Narghis Torres has over 25 years of experience in asset management, corporate finance, securities and M&A. Before founding LexFinance, he was founder and managing partner of Torres Asociados; general counsel of BankBoston Peru; and general counsel of Santander Investment Peru. He has a Master of Laws degree from the University of Chicago, where he was a Fulbright scholar; and Bachelor of Laws degree from the National University of San Marcos. He teaches securities, corporate finance and legal aspects of asset management.
Describe your career to date.
It has been, and continues to be, a fascinating learning experience in how to advise, originate deals, invest, and build relationships.
First, I trained as a lawyer while working with Fernando de Trazegnies, one of the leading legal scholars in Latin America and a true polymath. With him I had my first contact with arbitration, assisting in the research and preparation of opinions and decisions. In order to continue honing my analytical skills I got a Fulbright scholarship and went to the University of Chicago, where I learned to value a rigorous approach to ideas and arguments using an interdisciplinary perspective to solve legal problems, particularly from economics and finance.
After obtaining my master’s degree, I joined Santander Investment to work in investment banking; structuring equity and debt financings; M&A; and advising on matters related to corporate finance. After some years doing transactional work, I was appointed as general counsel of Santander Investment Peru and some years later as general counsel of BankBoston Peru, where I continued structuring investment and commercial banking operations. The experience of working as general counsel was very useful to interact with lawyers and law firms and to know how to identify the best counsel for a particular matter and how to work with them, which is quite important in my current role.
Later, I launched Torres + Asociados, my own boutique law firm, to provide advice in matters related to corporate finance, securities and M&A. There, after working for more than 10 years with asset managers and investment funds, I saw an opportunity to set up LexFinance, which I did five years ago.
What types of cases does your organisation look to provide funding for?
LexFinance specialises in arbitration financing.
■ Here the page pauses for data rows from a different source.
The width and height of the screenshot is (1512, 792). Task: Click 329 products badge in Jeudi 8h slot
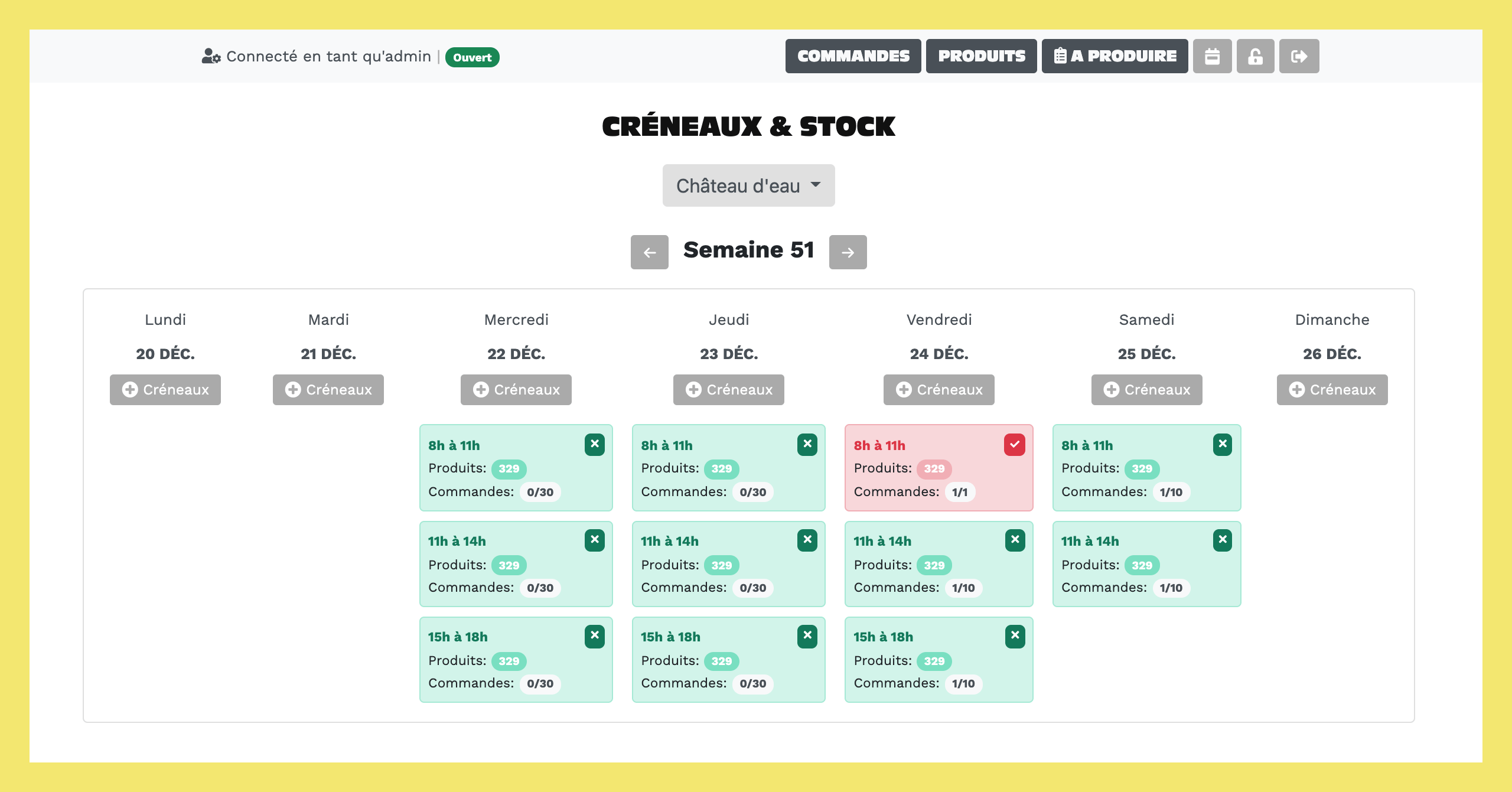click(x=721, y=469)
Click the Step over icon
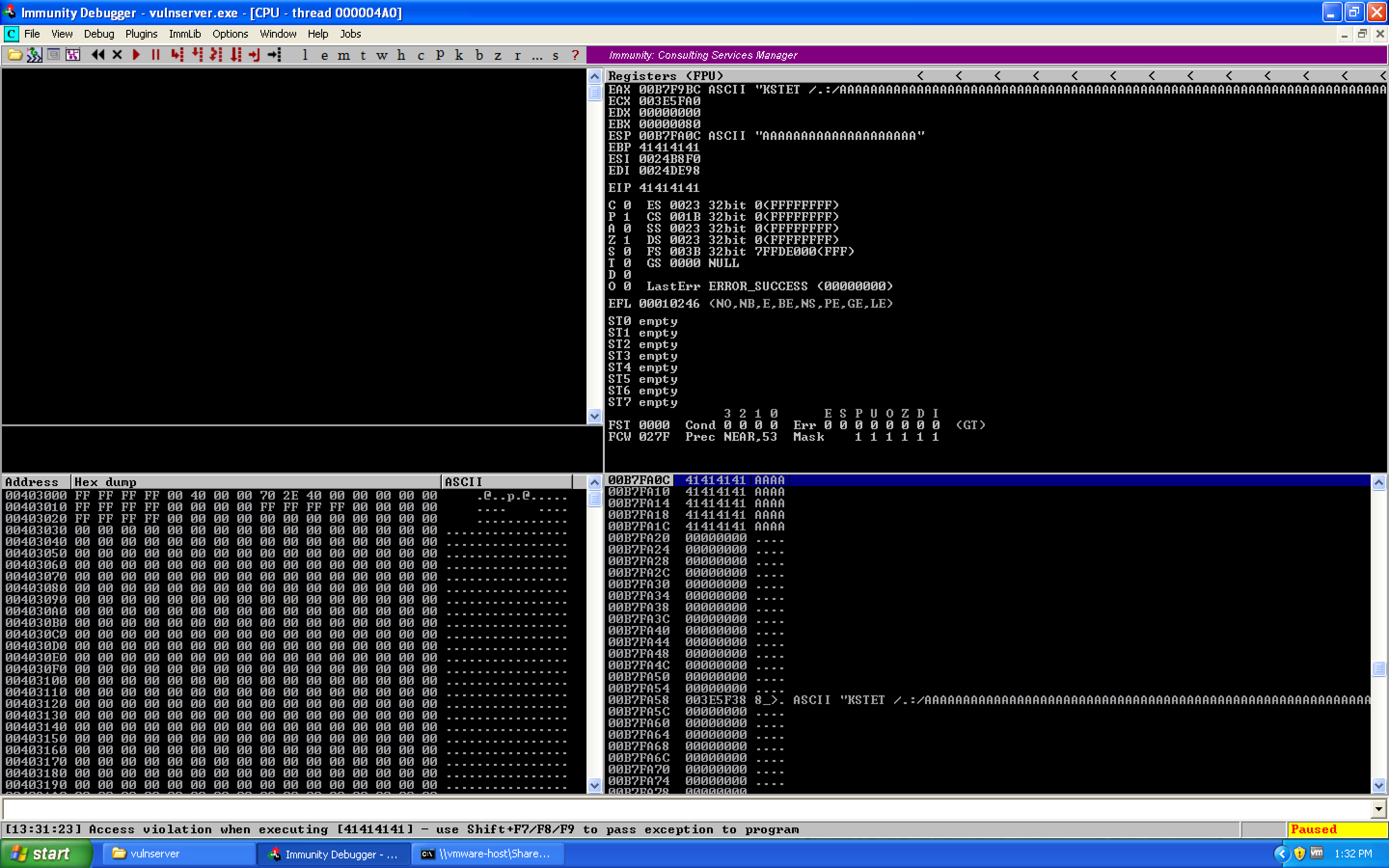This screenshot has height=868, width=1389. click(x=197, y=55)
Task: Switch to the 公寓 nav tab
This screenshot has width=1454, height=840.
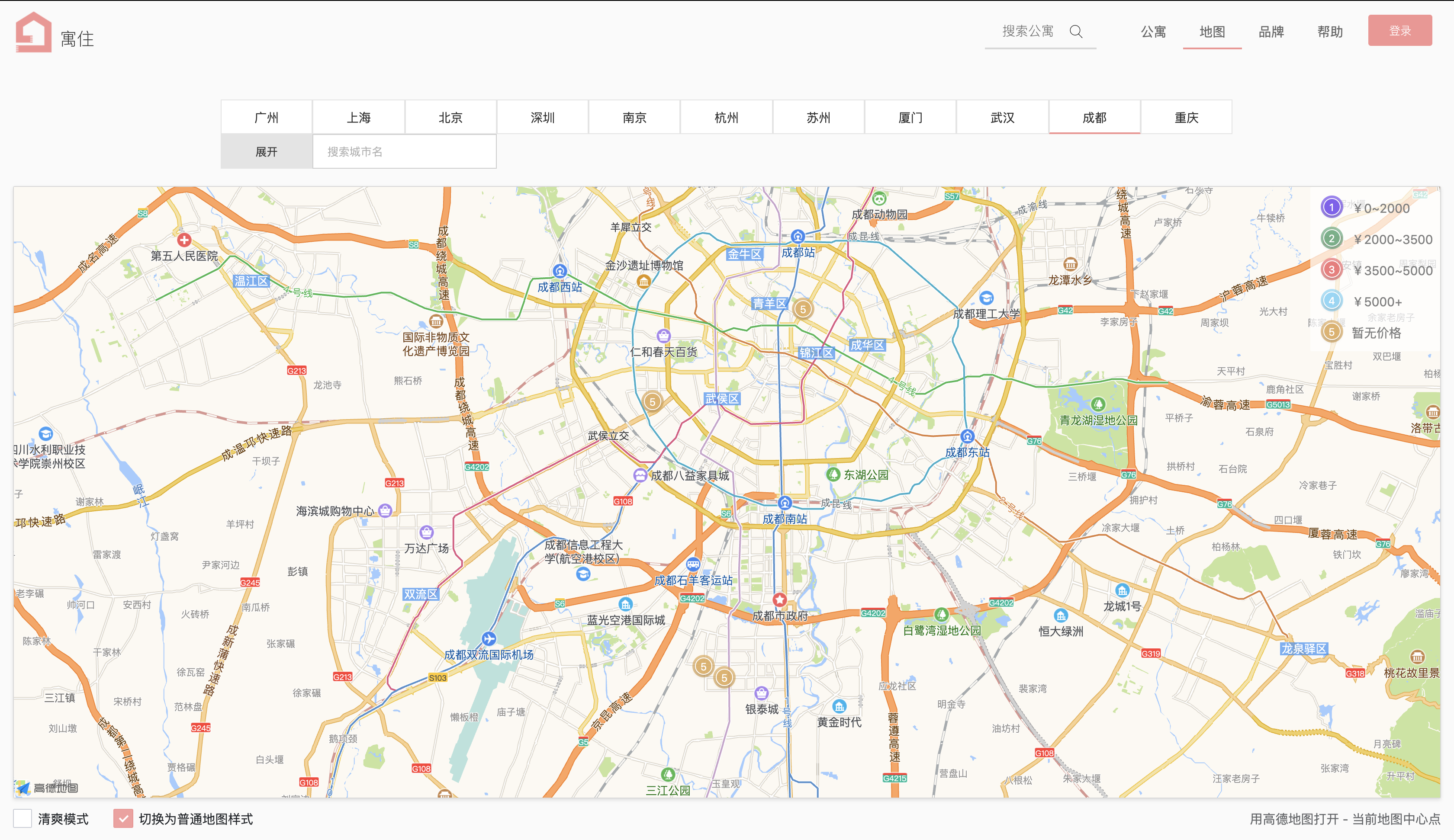Action: tap(1153, 32)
We do both domestic and international arbitration financing, as well as the financing of commercial and investment arbitration disputes.
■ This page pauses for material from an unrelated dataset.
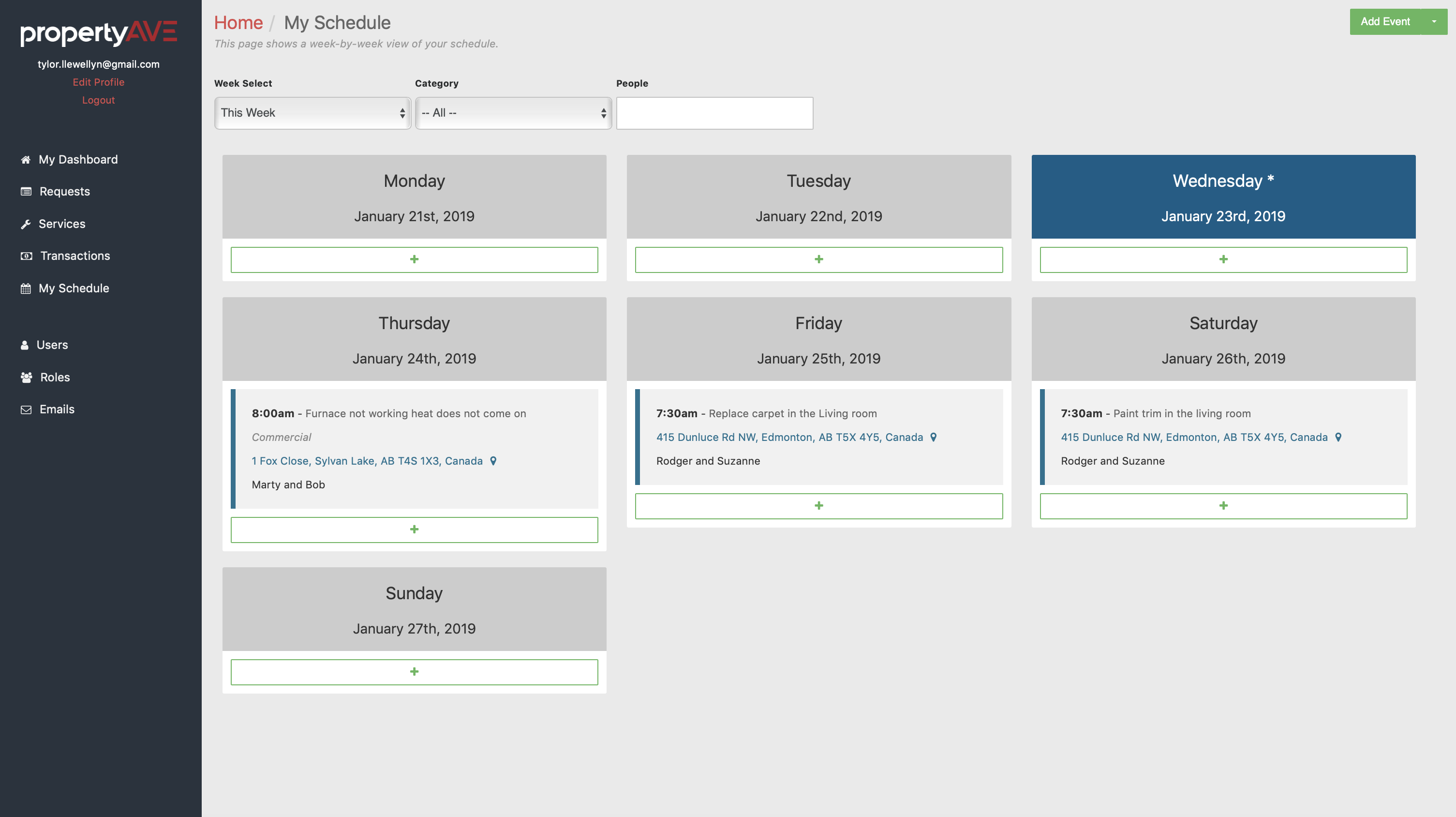Click inside the People filter field
This screenshot has height=817, width=1456.
pos(714,113)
We act in both the primary and secondary markets of arbitration claims. In such markets we apply three strategies: cost financing; acquisition of participations in claims; and, finally, we provide liability management solutions to settle complex and high-value disputes.
What type of return do you tend to seek on a given case?
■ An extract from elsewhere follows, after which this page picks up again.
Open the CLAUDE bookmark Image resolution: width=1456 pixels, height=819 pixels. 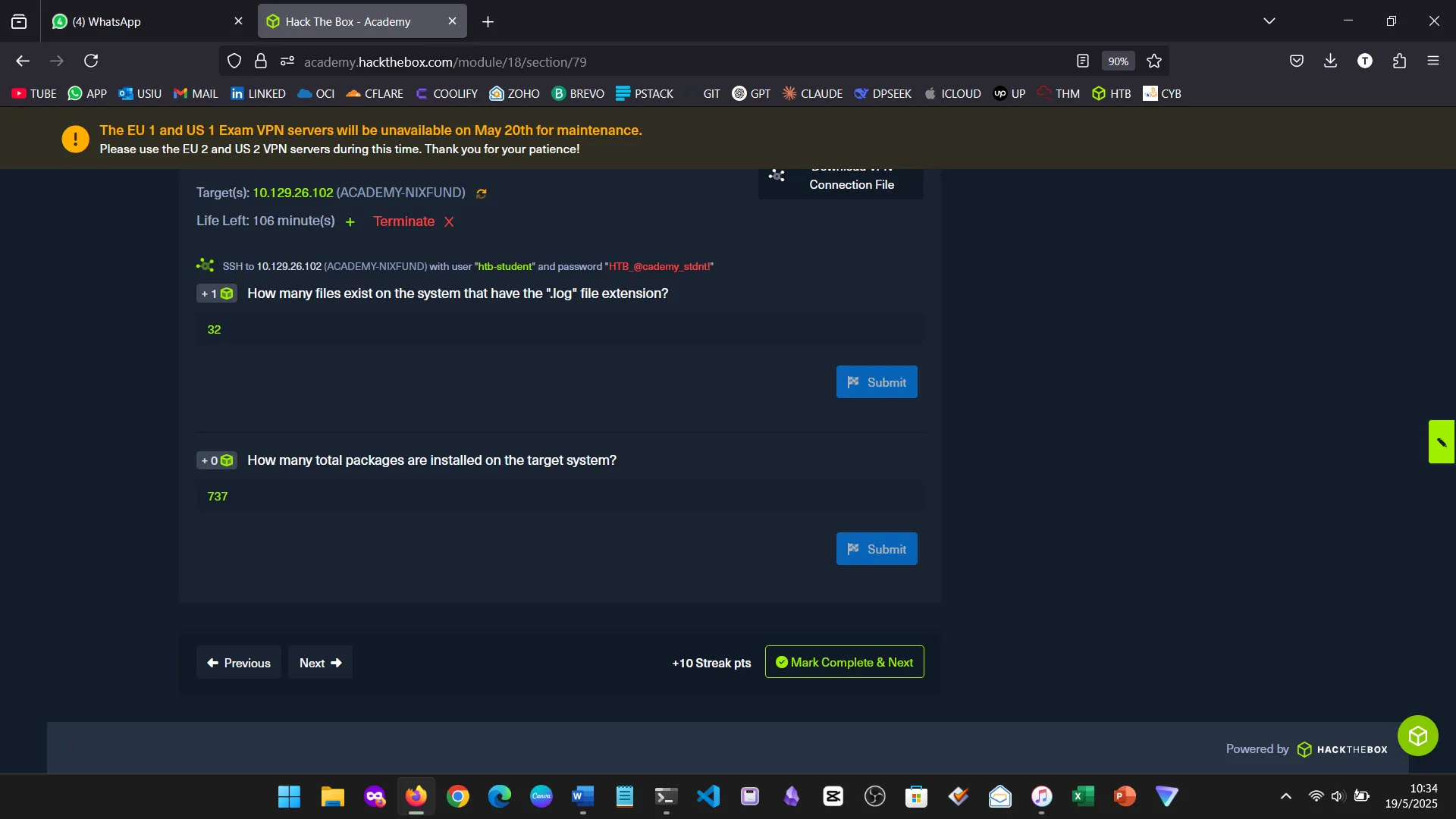pos(812,93)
In general, our return is conditioned by the time taken to recover our investment. After assessing the decision and collection risk of any investment, we apply a multiple for each year until we get our investment back. Usually, our investment horizon is not more than five years, with an average of three years. Considering the above, in cost financing as an average we look for a multiple of two to three times, while in the acquisition of participations in claims and liability management the multiple is usually five or more times.
You were involved in setting up and obtaining funding for the first investment vehicle devoted only to financing arbitration claims in Latin America. How is this significant and what impact has this had on the market?
After five years in the third-party funding industry I can tell you that it has led to three significant conclusions: first, that arbitration disputes – domestic, international and investment – are creating a growing and attractive market for third-party funding; second, that doing so in Latin America provides an attractive risk-return profile; and finally, that a specialised legal financing provider was needed for the legal industry and corporations doing business in Latin America.
How is it possible to best meet expectations lawyers and clients have regarding the funder?
Specialisation. Lawyers and clients are best served when they obtain not only financial capital but human capital from funders. Funders with specific areas of expertise can make the difference not only in the due diligence, financing and monitoring of a case but also in the design and implementation of the strategy to win or settle a claim.
To what extent is external regulation of third-party funding necessary? To what extent might it hinder the process?
The regulation of third-party funding in the arbitration market has been mostly focused on avoiding conflicts of interest with the decision makers – the arbitrators – which is reasonable. Any policy or regulation that reduces the decision risk or collection risk of arbitration claims is also welcome. Apart from that, third-party funding in the arbitration market does not pose any legal, financial or systemic risk that may justify any additional regulation.
What inspired you to set up LexFinance?
The challenge is to connect the arbitration market with the capital markets in the Ibero-American region and civil law countries. I believe the monetisation and distribution of legal and regulatory risks in the financial markets will promote the rule of law and reduce the cost of justice in our countries. Doing this is only possible when you have the right partners, team and advisers. In third-party funding, human capital and trusted relationships make the difference. Always.
What are your main priorities for LexFinance’s development over the next five years?
First, maintain our standing as the premier arbitration funder in Ibero-America. Second, enhance our niche focus in the secondary market and special situations strategy of the arbitration market. Finally, grow from Latin America to Europe to cover European civil law countries. For that purpose, after opening our Lima and São Paulo offices during the last five years, our next office will be in Madrid to implement such strategy next year.